As analysts and players quickly point out, errors don’t tell the complete story of a team’s defense. They don’t measure how much ground defenders cover, and they’re subject to the whims of official scorers. By some more complicated metrics, the Orioles defense rates as merely very good rather than historically great.
The analysts at Baseball Info Solutions study every defensive play of every game to produce measures that compare team and player performance to league norms. By the company’s “defensive runs saved” statistic, the Orioles rank third in the American League, well behind the Kansas City Royals.
The Orioles don’t have many defensive weaknesses, said Scott Spratt of Baseball Info Solutions, and they save an unusual number of runs through aggressive shifting. But only Machado measures as an exceptional individual defender.
“You could argue that the Orioles would be an average defense if you replaced Machado with an average defender at third,” Spratt said in an e-mail.
By another widely cited metric, ultimate zone rating, the Orioles defense is the second best in baseball, again behind the Royals.
The one factor closed to argument is Machado’s remarkable performance. Whether you go by ESPN’s Web Gems, Spratt’s metrics or awed statements from teammates and opponents, the 21-year-old third baseman is one of the best defenders in the sport, regardless of position.
“It’s ridiculous,” Roberts said of watching Machado. “On a daily basis, you just expect him to do something that makes you say ‘Wow!’ And most days, he doesn’t disappoint.”
The Orioles instantly went from poor to above average defensively after calling up Machado in August last year. That improvement was key to the club’s excellent stretch run. He has been even better this year, drawing inevitable comparisons to the great Robinson, perhaps the best defensive third baseman in history.
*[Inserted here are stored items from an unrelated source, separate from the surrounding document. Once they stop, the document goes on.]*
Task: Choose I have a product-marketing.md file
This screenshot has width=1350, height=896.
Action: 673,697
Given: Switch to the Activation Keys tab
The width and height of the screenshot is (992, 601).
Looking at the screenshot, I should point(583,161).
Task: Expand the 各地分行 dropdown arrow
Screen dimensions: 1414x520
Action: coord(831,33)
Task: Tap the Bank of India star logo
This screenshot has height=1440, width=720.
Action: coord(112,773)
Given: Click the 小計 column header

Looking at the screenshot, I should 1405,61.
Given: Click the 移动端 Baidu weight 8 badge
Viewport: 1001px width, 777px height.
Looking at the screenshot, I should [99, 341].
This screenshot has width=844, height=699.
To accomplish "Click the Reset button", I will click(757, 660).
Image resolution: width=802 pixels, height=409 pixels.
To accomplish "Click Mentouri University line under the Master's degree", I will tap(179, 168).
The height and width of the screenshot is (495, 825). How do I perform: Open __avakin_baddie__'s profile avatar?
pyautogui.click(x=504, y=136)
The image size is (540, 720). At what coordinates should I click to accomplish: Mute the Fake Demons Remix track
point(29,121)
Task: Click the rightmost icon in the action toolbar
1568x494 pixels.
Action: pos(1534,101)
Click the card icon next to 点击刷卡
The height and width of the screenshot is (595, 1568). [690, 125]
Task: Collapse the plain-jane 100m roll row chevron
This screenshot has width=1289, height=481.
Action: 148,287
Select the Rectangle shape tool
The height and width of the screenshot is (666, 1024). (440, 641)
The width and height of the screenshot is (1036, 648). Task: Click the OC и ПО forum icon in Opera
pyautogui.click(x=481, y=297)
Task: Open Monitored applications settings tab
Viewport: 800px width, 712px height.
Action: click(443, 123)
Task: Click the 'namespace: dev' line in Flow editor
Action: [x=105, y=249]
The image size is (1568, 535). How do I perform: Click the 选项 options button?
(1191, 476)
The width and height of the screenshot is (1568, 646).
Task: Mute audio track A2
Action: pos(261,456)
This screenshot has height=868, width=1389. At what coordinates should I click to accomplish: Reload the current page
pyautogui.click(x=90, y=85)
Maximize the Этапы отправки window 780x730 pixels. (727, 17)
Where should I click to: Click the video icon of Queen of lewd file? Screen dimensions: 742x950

Palmer said Robinson couldn’t stop raving about Machado when the old teammates appeared together at a recent baseball card show. Last week, Palmer had breakfast with longtime scout Gordon Lakey, who said Machado has the best infield arm he’s seen since Detroit Tigers Gold Glover Aurelio Rodriguez.
Palmer asked if Rodriguez had anything like Machado’s range. Nope, the scout said.
“Machado,” Palmer said, stopping to laugh in amazement. “You just can’t even believe the things he does unless you see him every day.”
Analysts such as Spratt say smart, aggressive positioning has been a secret weapon for the Orioles. It’s a sentiment shared within the clubhouse, where Showalter and the players point to infield coach Bobby Dickerson and outfield coach Wayne Kirby as unsung heroes.
Dickerson can be found at Camden Yards hours before many players arrive, scanning video to assemble charts depicting the tendencies of that night’s opponent. His work ethic and results have convinced veteran players to trust his positioning calls.
Showalter said his eyes have told him the same thing as the numbers — his club’s defense is excellent. He praises his players for taking it seriously, an attitude that he said has flowed down to the minors, where prospects know they must play sound defense to earn spots in Baltimore.
“I’m proud of how much emphasis our guys have put on it,” Showalter said. “Sooner or later, it’s got to be about whether they want to. It creates a culture.”
If the players put any stock in the error record, it’s as a historical bookmark on an oft-overlooked area of the game.
“I think our defense goes far beyond a lack of errors,” McLouth said. “I don’t think that does it justice. But it’s kind of a neat thing. When you say the word ‘ever,’ that’s pretty cool.”